Only 23% of family medicine registrars surveyed by Sergeant et al.5 had read the Canadian Medical Association’s (CMA) guidelines on appropriate interactions between doctors and representatives. Although six of the seven training centres had policies or referred to guidelines, only 26% of residents thought that their institution did. Although accepting a private dinner provided by a company contravenes the CMA guidelines, residents who knew about the guidelines, or were aware that their training centre had a policy about this, were no less likely to say they would accept such a dinner. However at one centre where company-sponsored lunches were not allowed, and where there was a teaching session on interacting with industry representatives, residents were less likely to see the literature from sales representatives as useful, and were less likely to say they would accept the private dinner or see representatives when they were practicing.
Brotzman and Mark232 also looked at whether residency programmes’ policies on drug sales representatives affected the attitudes of residents in the programmes. They randomly selected 14 US family medicine residency programmes, of which seven had written policies and at least one restriction on the activities of sales representatives. Residents in programmes with no policy were four times as likely to see detailing as a helpful source of information, and twice as likely to see journal advertisements as helpful, as residents in programmes with policies (the latter difference was not statistically significant). Those in programmes without policies felt gifts were more acceptable, and had more interactions with sales representatives. Brotzman and Mark note several possible reasons for this association between policies and residents’ attitudes. Residents may interpret the absence of a policy as approval by the programme directors of promotional activities; programmes may differ in their culture regarding promotion; residents in programmes without policies may be exposed to more promotion, be more used to it and therefore more accepting. In addition programmes with policies may also include other interventions which shape residents’ attitudes. However, when Brotzman and Mark removed from the analysis the three programmes with an explicit curriculum in this area, the results remained the same.
Ferguson et al.233 asked practicing internists (internal medicine specialists) in the US whether they had trained in an institution with an enforced policy about sales representatives, and whether they now saw sales representatives and accepted samples. They found no differences in whether doctors now saw sales representatives and accepted samples between those who had trained in an institution with an enforced policy and others. This suggests that any impact of policies during training may not persist over time.
McCormick et al.234 reached different conclusions.

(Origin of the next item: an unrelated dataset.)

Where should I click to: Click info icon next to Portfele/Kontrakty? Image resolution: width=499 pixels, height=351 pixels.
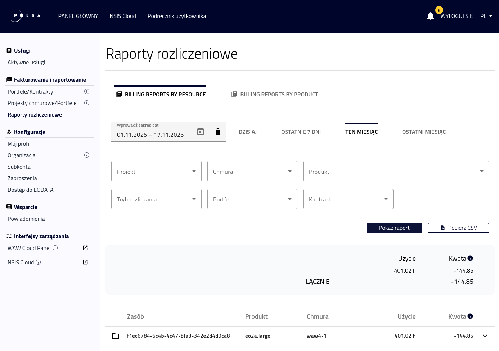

They compared doctors who had trained at a Canadian medical school which did not have a policy restricting sales representatives’ access to residents, with those who trained at another medical school which did have such a policy. They also compared doctors who had trained at the second school before the policy had been introduced. Those who trained while the policy was in force were less likely to find information from sales representatives beneficial in guiding their practice than other doctors several years after they graduated. The authors speculate that this could be due to the educational environment, to strong faculty opinions, or the doctors never having learnt to interact in a constructive way with sales representatives.
CONCLUSION: There is conflicting evidence about whether guidelines affect the attitudes of trainee doctors and if so whether any effects persist over time. Guidelines alone seem to have no strong influence on the attitudes of trainee doctors, but can be effective together with active faculty support in an academic setting.